The State Bank of Pakistan (SBP) is grappling with a distressing situation as its foreign exchange reserves witness a continuous decline for the third consecutive week. This alarming trend is primarily attributed to the country’s ongoing struggle to secure a much-needed deal with the International Monetary Fund (IMF).
The SBP’s recent statement reveals that the reserves have plummeted by $72 million, reaching a meager $4.31 billion as of May 12. This decline is primarily due to substantial external debt payments, leaving Pakistan with reserves that are sufficient for less than a month’s worth of imports.
IMF Deal Delay and Financial Challenges Exacerbate Pakistan’s Economic Woes
Pakistan’s economy is currently grappling with significant challenges that are further exacerbated by financial difficulties and the prolonged delay in reaching an agreement with the IMF. The absence of a deal with the IMF is particularly concerning as it hampers the country’s ability to access crucial funding that could help mitigate the risk of default.

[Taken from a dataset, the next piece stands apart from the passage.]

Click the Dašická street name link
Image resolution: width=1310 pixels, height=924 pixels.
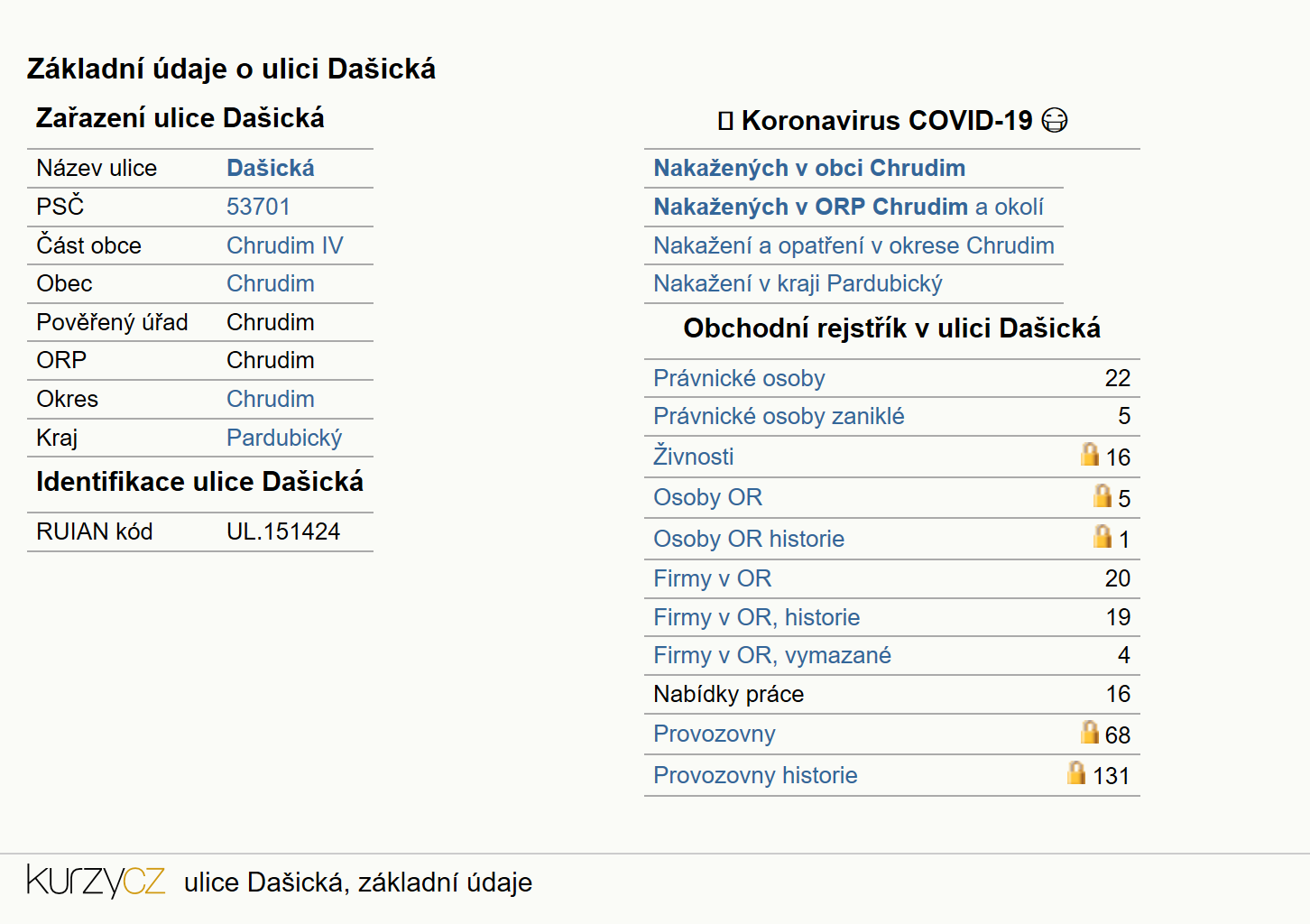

The situation worsened on May 11 when the SBP witnessed a decline of $74 million in foreign exchange reserves within a single week, resulting in reserves amounting to a mere $4.38 billion. To add to the concern, commercial banks hold net foreign reserves totaling $5.6 billion, surpassing the central bank’s reserves by $1.01 billion. Thus, the country’s total liquid foreign reserves stand at $9.93 billion, which still falls short of the desired levels.
The IMF remains skeptical and has been urging Islamabad to take immediate and concrete actions to unlock the loan program. Despite assurances from friendly nations regarding external funds for Pakistan, the IMF insists on a repayment plan for a $3.7 billion loan due in June, along with a demonstration of stronger support from these nations to fulfill the country’s commitments. The urgency to secure the IMF deal and stabilize foreign exchange reserves is now of paramount importance for Pakistan’s economic stability.